• _SELECTED EXTRACT_
Rail transportation played a vital role in the development of Northern Ontario

A piece of local history has rolled back into town, setting up shop at the Timmins Museum: National Exhibition Centre.

“We’ve acquired an original ONR (Ontario Northland Railway) caboose,” said Karen Bachmann, director/curator of the Timmins Museum. “It was a member of the community who approached us and said he had one of these and was looking for a spot to put it.”

As it turns out, the location of the museum has engineered a homecoming of sorts for the caboose.

“The location was a challenge, but we found a spot on the museum grounds for it,” she said. “It’s interesting because the land it is currently sitting on used to be the ONR land in Timmins. This is where the trains used to come. We’re just near where the roundhouse used to be, where they would do the turnaround and have their mechanical shops “If it’s coming home to Timmins, it’s coming home definitely to its spot in Timmins.”

The caboose needed a little bit of work to spruce it up for display, and a local firm carried the freight on the job.

• _RECORDS_
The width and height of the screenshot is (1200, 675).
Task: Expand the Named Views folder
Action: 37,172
...
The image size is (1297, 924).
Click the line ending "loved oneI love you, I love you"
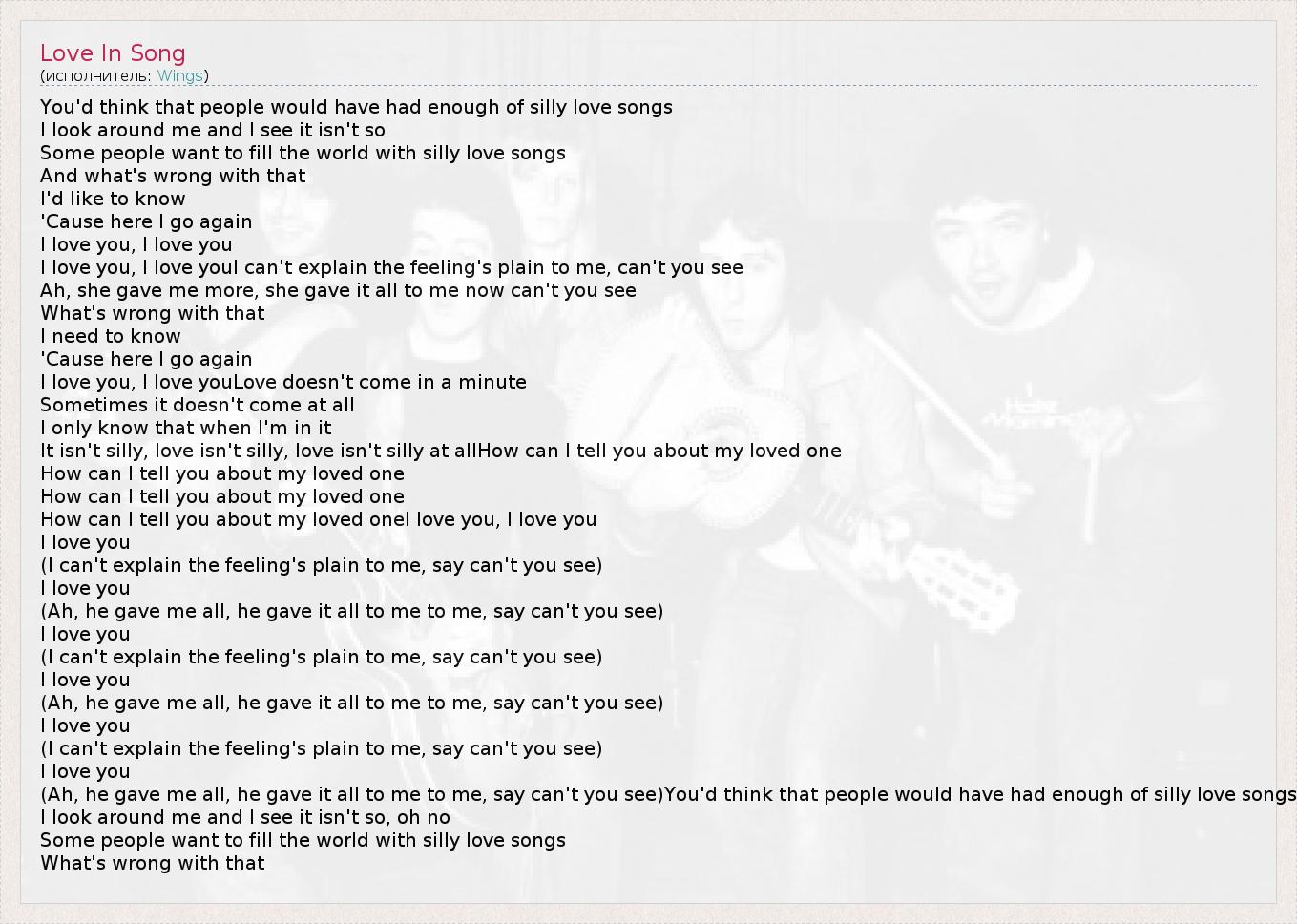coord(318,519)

• _DESCRIPTION OF THE TASK_
Answer these questions about the caboose article:
1. Who approached the museum about the caboose?
2. What was the land under the caboose's current spot once used as?
3. Who did the work to spruce up the caboose for display?
The items above are separate material, unrelated to the article about the caboose.

• _YOUR SOLUTION_
1. A member of the community.
2. It was once ONR land in Timmins, where the trains used to come.
3. A local firm.